Aiming to change the way we view interior spaces, Lorena Lohr and Louise Benson discuss their new self-published magazine Scenic Views
From the Horst era of Vogue to the Kardashian-clad covers of Architectural Digest, interior design and magazines have existed hand-in-manicured-hand since the early 20th century, but as photographer Lorena Lohr and writer Louise Benson’s new self-published title Scenic Views protests, the lens we view interior spaces through is due a refocus. The pair, whose friendship can be traced back over a decade, have collaborated on producing a magazine that aims to at least preserve the memory of what is not protected.
“I guess it developed very naturally over a number of years of spending time together in places that we started to realise were quite overlooked by a lot of other people. Forgotten places. London cafes or greasy spoons where we might go for a cup of tea, or in New York, maybe old, layered-with-history dive bars that people didn’t seem to care about anymore,” explains Benson. “Occasionally people would show up to places where we were regulars and they’d be gone, replaced by a new burger joint, like an international chain. That happened to us in one place in particular in London, a place called The Stockpot that we used to go to all the time. One day we got there and it was a burger place. We started to wonder what happens when those places go? Is there going to be any record of what so many people were treasuring over the years?”

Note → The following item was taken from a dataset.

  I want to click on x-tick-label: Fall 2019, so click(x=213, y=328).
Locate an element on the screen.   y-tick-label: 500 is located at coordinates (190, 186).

In their own words, Scenic Views “examines the many different ways that people tell stories through their surroundings, and celebrates the idiosyncratic and highly personal places that are more frequently ignored”. Speaking to the pair it is clear that their magazine is not about lusting after a lifestyle, but comes from a place of anger, and a fear of precious but typically unremarkable spaces falling through the cracks of history. “For us it was about representing a different kind of person, but not so directly as that,” says Benson. She adds, “We wanted to reflect the mood of the kind of places where anyone would be welcome. And not just the people who create them, but people who visit them and build up those layers over time.”
In keeping with the spirit of highlighting the relevance of overlooked everyday experiences, alongside photographs of cafes by Lohr and anonymous images of hotels from around the world, the debut issue showcases the instantly recognisable but rarely exhibited art of British artist Beryl Cook. “She’s a really interesting artist that has been largely ignored by the more established art world,” explains Benson. “Most typically her work has been shared via cheap reproductions like posters and postcards. We were interested in her because largely the way her work has been seen has been on the walls of these cafes or bars that we feel an affinity with in the magazine.”
While Benson’s day job is deputy editor of arts title Elephant Magazine, Lohr’s experience as a photographer has seen her embrace the responsibility of self-publication – Scenic Views being her eighth self-published project. She champions it as an essential process for those seeking control of their artistry. When questioned on her experience of the process she states: “It gets quite necessary to do it that way, because otherwise you’re waiting around. You learn to be decisive and you learn that there is more value in being slightly stranded out there and making these decisions, which are permanent. I came out of a place where people were doing that and that’s just how you expressed yourself. You had to get it out, there was no question about waiting for someone.”
As the pair will happily admit, the triannually published magazine has been years in the making. Lohr, when asked to provide one piece of advice to aspiring self-publishers, simply says, “Be careful, but not too careful. Take your time, but not too much.”